_What to do_
Repeat exactly the lines from the start of the records below through the line that contains "Image resolution: width=1148", including both.

(Items listed in a dataset)
Start of Block

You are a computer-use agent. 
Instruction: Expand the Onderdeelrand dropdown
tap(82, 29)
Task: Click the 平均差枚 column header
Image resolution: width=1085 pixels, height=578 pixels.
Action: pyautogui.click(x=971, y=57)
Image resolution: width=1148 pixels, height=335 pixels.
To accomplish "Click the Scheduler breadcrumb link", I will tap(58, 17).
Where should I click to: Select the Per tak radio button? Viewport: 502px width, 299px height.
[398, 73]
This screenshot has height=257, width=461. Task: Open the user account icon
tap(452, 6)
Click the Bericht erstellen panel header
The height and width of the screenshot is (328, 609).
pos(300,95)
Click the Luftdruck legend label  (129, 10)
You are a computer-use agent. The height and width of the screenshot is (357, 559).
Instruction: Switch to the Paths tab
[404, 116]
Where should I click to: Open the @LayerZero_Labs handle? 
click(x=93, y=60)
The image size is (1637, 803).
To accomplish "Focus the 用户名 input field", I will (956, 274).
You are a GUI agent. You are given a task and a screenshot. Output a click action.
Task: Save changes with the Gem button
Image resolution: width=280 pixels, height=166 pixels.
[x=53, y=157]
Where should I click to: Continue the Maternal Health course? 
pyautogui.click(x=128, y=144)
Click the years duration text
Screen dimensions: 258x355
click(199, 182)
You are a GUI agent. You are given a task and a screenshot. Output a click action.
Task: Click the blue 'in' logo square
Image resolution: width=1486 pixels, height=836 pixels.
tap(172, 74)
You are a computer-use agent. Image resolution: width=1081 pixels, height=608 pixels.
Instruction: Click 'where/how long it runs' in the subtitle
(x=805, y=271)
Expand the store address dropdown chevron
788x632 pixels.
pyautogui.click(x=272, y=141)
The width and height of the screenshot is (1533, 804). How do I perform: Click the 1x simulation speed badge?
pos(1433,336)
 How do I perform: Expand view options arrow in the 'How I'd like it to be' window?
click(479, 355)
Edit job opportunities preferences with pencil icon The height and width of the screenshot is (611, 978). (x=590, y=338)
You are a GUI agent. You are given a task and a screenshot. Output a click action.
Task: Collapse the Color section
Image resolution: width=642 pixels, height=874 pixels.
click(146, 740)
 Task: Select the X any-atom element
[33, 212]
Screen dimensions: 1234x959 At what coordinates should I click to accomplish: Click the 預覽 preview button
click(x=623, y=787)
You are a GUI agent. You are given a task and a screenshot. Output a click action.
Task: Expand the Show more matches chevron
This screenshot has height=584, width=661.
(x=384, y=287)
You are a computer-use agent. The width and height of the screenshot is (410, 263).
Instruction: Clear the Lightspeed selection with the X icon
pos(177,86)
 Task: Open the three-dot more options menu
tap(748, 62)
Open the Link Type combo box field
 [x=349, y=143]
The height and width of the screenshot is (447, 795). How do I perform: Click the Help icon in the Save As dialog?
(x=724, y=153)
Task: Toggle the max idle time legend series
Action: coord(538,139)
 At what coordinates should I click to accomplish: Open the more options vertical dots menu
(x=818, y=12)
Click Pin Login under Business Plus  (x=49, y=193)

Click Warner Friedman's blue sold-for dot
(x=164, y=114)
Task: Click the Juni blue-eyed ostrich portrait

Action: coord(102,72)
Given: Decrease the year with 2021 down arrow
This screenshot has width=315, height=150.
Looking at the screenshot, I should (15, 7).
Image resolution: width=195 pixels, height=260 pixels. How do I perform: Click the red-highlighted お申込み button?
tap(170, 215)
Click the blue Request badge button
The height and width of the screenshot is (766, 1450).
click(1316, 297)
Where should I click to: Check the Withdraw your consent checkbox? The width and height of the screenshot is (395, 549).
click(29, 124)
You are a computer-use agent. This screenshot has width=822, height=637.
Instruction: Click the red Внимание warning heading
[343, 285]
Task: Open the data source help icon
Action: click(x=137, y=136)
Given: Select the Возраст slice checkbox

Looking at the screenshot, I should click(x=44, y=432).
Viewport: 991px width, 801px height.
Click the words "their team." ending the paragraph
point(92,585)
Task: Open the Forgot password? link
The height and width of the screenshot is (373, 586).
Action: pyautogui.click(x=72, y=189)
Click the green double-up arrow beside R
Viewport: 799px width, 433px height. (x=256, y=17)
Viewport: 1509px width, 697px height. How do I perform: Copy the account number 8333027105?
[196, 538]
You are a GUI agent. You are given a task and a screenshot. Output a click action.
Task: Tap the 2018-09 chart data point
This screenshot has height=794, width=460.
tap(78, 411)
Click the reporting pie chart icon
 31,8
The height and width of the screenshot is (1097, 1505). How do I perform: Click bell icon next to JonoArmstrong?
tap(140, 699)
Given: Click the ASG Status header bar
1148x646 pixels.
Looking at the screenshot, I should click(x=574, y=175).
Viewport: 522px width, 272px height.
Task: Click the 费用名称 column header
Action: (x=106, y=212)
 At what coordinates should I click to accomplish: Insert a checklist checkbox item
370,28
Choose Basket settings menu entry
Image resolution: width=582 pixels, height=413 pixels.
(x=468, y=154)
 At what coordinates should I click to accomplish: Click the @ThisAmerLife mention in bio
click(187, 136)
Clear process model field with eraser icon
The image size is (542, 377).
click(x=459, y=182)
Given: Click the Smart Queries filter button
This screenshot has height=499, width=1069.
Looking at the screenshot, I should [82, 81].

End of Block

_Output for this exercise_
You are a computer-use agent. 
Instruction: Expand the Onderdeelrand dropdown
tap(82, 29)
Task: Click the 平均差枚 column header
Image resolution: width=1085 pixels, height=578 pixels.
Action: pyautogui.click(x=971, y=57)
Image resolution: width=1148 pixels, height=335 pixels.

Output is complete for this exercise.